Wheeler outlined several management changes designed to connect more students to broadband more quickly. For example, the FCC would prioritize applications impacting the most students, including those submitted by large metropolitan areas as well as joint applications submitted by a consortium of several school districts. These changes will take effect immediately with Fiscal Year 2014 applications and will be completed by the end of March 2014.

“To those participating in the program, let me be clear, we will fund all Priority One services[1] in 2014, but one of the first ways to accelerate progress is to get cash that is already in the program working to support broadband projects more quickly,” Wheeler said.

Later this spring, Wheeler hopes to issue an order to make other fundamental and structural changes to “effectively target high-capacity connections to all libraries and schools and to provide resources to make sure high-speed Wi-Fi delivers that connectivity within the classroom and library.” Wheeler added that the FCC will release a public notice in the coming weeks seeking comment on several issues, including how to “appropriately phase-out legacy services, including low-bandwidth connections, and reprioritize on broadband.” Wheeler’s goal is to have this process completed before students return to classrooms in the fall.
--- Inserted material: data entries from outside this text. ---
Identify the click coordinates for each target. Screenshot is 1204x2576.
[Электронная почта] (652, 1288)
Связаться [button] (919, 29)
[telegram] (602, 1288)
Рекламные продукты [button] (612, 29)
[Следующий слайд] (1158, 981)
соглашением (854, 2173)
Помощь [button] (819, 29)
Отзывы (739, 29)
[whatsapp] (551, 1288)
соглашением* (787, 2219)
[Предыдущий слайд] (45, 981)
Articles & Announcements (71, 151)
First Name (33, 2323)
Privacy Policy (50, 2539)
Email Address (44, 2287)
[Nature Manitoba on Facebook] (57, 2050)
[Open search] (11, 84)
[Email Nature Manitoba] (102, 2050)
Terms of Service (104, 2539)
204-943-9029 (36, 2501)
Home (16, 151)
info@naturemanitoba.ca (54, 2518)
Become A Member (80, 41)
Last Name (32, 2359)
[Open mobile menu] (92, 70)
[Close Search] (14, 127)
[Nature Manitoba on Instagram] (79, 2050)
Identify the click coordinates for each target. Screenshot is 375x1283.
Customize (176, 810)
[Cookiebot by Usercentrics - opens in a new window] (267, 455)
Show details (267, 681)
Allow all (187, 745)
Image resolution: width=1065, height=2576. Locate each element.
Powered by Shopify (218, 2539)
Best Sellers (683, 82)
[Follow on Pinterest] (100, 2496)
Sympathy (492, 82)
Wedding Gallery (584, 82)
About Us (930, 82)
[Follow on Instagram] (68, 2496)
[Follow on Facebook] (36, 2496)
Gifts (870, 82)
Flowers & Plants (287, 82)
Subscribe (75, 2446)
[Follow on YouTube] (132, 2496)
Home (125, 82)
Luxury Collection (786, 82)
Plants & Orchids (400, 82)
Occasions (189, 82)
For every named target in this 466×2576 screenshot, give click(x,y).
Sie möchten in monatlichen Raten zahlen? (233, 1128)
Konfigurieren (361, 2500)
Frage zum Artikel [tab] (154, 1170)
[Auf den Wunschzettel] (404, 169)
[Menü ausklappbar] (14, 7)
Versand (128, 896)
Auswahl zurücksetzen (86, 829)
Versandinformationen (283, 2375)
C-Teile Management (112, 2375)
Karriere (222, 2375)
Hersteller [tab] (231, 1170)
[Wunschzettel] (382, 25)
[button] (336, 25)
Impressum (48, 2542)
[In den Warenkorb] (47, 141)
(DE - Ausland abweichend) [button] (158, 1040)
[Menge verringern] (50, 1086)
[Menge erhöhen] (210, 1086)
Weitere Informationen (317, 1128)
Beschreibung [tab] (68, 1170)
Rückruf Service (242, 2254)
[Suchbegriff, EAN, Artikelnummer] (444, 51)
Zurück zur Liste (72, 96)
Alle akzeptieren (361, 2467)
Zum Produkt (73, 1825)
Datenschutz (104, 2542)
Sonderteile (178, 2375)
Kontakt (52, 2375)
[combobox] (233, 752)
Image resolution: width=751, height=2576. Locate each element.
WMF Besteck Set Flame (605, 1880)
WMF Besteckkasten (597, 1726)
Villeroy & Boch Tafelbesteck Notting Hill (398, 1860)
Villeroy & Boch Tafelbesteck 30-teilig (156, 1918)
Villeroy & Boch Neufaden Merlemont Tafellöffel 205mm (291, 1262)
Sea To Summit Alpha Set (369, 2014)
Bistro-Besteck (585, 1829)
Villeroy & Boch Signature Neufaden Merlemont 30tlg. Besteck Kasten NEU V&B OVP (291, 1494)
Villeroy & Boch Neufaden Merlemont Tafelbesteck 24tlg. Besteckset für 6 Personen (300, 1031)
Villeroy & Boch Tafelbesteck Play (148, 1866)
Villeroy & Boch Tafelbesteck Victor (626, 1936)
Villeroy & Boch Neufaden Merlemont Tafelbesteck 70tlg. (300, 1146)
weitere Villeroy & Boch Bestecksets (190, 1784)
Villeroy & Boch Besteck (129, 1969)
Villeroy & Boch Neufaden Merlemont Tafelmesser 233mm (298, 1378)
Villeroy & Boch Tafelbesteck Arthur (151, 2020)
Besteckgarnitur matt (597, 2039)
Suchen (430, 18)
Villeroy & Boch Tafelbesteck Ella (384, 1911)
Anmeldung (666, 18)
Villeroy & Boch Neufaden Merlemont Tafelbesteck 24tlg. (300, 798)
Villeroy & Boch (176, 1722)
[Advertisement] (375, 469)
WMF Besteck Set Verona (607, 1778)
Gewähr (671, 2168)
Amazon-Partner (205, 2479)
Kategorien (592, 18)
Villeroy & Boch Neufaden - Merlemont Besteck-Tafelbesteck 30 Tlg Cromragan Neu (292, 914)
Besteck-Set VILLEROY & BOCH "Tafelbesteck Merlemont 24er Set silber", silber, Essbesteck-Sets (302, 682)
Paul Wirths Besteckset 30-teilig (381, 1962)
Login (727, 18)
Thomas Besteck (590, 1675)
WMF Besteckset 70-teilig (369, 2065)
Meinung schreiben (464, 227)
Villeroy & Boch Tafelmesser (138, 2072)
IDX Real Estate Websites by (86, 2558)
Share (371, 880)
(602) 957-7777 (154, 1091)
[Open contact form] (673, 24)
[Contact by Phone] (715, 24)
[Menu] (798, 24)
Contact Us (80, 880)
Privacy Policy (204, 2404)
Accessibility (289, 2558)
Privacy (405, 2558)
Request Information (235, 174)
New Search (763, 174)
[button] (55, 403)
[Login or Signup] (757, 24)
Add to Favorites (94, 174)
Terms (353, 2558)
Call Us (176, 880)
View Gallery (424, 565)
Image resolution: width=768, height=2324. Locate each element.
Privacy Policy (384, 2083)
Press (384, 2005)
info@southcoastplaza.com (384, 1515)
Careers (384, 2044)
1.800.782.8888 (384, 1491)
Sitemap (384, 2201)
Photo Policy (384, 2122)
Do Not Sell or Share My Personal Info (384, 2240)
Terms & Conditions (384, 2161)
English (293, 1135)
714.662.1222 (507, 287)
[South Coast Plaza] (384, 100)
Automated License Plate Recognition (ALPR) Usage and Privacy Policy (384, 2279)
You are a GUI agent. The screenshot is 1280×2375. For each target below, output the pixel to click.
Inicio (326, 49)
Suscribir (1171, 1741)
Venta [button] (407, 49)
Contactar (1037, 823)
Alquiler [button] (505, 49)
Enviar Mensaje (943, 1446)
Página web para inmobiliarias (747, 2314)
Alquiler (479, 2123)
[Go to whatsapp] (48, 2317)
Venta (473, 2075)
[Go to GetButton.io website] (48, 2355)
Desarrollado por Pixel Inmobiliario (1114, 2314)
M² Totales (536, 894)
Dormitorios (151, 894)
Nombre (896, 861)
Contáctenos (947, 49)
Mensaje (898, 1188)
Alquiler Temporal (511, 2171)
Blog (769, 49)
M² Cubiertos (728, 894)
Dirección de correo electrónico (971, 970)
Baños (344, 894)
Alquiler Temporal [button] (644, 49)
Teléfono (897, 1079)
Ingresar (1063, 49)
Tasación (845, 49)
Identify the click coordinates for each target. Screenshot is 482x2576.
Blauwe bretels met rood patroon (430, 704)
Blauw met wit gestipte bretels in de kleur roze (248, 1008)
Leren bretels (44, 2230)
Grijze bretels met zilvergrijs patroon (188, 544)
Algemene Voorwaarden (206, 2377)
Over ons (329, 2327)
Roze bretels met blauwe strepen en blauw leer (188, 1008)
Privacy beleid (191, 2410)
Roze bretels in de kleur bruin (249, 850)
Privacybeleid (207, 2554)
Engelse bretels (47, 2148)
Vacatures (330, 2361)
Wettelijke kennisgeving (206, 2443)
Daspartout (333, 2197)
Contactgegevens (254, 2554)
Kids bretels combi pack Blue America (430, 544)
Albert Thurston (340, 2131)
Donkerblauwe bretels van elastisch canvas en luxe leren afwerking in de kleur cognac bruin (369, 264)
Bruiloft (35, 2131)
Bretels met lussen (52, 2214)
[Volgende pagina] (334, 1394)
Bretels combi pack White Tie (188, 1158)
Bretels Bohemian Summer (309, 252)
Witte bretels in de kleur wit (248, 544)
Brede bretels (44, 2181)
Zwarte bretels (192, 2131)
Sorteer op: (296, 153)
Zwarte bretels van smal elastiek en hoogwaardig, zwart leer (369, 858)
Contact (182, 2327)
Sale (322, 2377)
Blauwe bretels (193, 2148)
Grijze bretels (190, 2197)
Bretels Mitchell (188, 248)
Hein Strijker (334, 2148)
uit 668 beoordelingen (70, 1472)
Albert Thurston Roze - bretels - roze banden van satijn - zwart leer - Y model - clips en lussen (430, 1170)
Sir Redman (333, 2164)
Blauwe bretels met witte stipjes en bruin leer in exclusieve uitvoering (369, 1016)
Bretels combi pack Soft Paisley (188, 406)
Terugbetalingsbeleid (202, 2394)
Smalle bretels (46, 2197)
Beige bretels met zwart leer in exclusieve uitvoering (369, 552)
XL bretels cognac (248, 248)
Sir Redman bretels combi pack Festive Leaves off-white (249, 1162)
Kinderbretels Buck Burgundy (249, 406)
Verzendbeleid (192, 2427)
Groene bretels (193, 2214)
A transcript and video of Wheeler’s remarks are available at

For more information on E-rate and the need to connect schools and libraries to high-speed broadband, visit the Alliance’s website.

[1] There are two categories of eligible services within E-rate: Priority One (wires into the building) includes local, long-distance, and wireless telephone services; leased high-speed data lines; internet access; web hosting; voice-over internet; and some installation of these services. Priority Two (connections within the building) includes cabling, routers, wireless network components, maintenance, and basic technical support.